Art, Culture

Paul Badura-Skoda : le secret d’un grand pianiste

La salle de concert de Notre-Dame de Sion avait accueilli le 19 septembre dernier un artiste d’exception : Paul Badura-Skoda, pianiste connu dans le monde entier, avait fait son entrée dans le petit théâtre stambouliote. Il a accepté de venir à Istanbul sous l’impulsion de l’un de ses proches amis, Franck Ciup, qui avait lui-même accompagné la lecture de textes de Christian Bobin le 15 septembre, toujours à l’initiative du lycée Notre-Dame de Sion. Rencontre avec cet artiste humble et passionné.

Paul-Badura-Skoda

La musique de Paul Badura-Skoda n’est pas une musique comme les autres. Plus qu’une simple juxtaposition de notes harmonieusement orchestrées, la mélodie parle au cœur. Les quelques paroles du génie lyrique Alphonse de Lamartine dans une préface aux Méditations poétiques prennent tout leur sens aux côtés de Paul Badura-Skoda : « Je suis le premier qui aie fait descendre la poésie du Parnasse, et qui aie donné à ce qu’on nommait la muse, au lieu d’une lyre à sept cordes de convention, les fibres mêmes du cœur de l’homme, touchées et émues par les innombrables frissons de l’âme et de la nature. »
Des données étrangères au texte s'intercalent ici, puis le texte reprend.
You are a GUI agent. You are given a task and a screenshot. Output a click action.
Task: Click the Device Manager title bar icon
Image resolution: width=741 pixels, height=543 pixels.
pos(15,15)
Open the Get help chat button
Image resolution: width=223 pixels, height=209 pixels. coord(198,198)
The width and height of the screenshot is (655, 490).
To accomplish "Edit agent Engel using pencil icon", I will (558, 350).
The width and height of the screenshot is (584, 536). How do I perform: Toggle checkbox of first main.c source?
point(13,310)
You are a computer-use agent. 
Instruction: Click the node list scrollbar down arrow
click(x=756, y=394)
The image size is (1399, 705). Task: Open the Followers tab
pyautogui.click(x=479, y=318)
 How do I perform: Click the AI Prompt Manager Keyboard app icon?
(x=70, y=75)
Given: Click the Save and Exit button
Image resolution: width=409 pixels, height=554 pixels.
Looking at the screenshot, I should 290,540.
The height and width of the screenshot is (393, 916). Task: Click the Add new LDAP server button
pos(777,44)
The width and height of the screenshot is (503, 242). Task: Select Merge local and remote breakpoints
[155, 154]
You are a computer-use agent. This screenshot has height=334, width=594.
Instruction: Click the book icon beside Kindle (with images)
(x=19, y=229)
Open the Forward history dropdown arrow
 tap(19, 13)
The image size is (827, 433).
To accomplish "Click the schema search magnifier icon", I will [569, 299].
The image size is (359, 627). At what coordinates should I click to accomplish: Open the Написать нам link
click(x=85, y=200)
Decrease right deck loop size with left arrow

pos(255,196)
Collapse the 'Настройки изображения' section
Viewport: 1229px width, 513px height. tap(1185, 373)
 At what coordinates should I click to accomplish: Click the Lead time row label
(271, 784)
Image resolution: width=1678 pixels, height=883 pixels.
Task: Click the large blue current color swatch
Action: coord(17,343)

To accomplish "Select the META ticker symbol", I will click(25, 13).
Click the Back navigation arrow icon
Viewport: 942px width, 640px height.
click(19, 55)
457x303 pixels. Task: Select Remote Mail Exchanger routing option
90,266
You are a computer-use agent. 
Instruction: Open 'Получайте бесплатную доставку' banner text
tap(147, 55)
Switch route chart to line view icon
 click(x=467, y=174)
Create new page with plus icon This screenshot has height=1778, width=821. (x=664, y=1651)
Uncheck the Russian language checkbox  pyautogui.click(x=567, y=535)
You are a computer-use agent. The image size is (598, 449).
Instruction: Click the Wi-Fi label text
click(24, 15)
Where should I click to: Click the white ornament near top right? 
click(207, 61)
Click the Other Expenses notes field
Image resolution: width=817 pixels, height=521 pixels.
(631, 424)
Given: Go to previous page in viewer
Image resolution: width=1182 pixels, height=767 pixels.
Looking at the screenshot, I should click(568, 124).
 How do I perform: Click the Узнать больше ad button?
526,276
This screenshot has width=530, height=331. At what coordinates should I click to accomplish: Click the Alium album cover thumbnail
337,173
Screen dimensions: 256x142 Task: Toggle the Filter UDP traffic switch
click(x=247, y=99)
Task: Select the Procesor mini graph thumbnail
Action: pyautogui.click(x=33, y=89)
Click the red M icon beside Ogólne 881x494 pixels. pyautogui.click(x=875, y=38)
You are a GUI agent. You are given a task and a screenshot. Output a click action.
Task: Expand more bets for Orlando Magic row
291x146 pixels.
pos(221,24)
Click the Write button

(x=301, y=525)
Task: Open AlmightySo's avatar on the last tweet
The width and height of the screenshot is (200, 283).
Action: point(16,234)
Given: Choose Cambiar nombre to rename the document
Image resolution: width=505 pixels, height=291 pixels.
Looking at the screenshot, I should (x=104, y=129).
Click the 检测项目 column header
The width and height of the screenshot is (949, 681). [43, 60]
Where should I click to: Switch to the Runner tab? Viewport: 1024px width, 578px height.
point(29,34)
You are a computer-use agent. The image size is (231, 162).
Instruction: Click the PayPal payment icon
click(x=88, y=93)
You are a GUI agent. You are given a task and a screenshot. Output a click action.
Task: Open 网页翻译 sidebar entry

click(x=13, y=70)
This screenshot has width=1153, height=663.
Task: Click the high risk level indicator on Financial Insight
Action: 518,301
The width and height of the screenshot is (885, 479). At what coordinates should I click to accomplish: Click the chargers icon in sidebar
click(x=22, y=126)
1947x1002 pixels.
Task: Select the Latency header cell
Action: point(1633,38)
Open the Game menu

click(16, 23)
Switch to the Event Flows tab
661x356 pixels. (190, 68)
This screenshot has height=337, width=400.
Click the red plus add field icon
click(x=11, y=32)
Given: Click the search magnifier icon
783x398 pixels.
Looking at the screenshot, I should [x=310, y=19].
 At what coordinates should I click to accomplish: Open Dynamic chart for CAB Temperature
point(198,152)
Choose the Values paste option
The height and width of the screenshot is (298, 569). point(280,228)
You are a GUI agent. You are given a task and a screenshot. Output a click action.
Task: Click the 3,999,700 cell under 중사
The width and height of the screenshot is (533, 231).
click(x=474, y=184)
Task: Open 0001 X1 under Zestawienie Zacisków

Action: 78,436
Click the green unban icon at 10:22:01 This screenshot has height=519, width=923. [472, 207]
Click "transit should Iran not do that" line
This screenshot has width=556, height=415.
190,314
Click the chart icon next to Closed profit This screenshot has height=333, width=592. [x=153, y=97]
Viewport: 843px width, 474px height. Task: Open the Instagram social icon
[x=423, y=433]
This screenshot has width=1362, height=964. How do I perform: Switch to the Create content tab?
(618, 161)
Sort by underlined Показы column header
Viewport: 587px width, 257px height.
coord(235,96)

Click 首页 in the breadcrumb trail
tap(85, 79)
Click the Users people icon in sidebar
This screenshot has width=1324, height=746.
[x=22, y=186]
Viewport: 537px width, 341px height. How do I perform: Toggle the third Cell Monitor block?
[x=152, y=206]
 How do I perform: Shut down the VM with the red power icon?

Ce grand pianiste envisageait à l’origine de suivre des études d’ingénieur : « Depuis mon enfance j’ai entendu jouer Brahms, Chopin, Beethoven mais je n’avais pas l’intention de devenir musicien. Je voulais devenir ingénieur et étudier les mathématiques, la chimie, les sciences naturelles, la physique. » Heureusement, ses parents et professeurs lui détectent un talent certain et incitent le jeune homme à poursuivre dans cette voie : « A l’âge de 15 ans, j’ai abandonné l’intention de devenir le plus grand ingénieur du monde, de faire des inventions fantastiques pour la circulation, d’aller sur la lune etc., et je suis devenu un pianiste modeste », confie-t-il.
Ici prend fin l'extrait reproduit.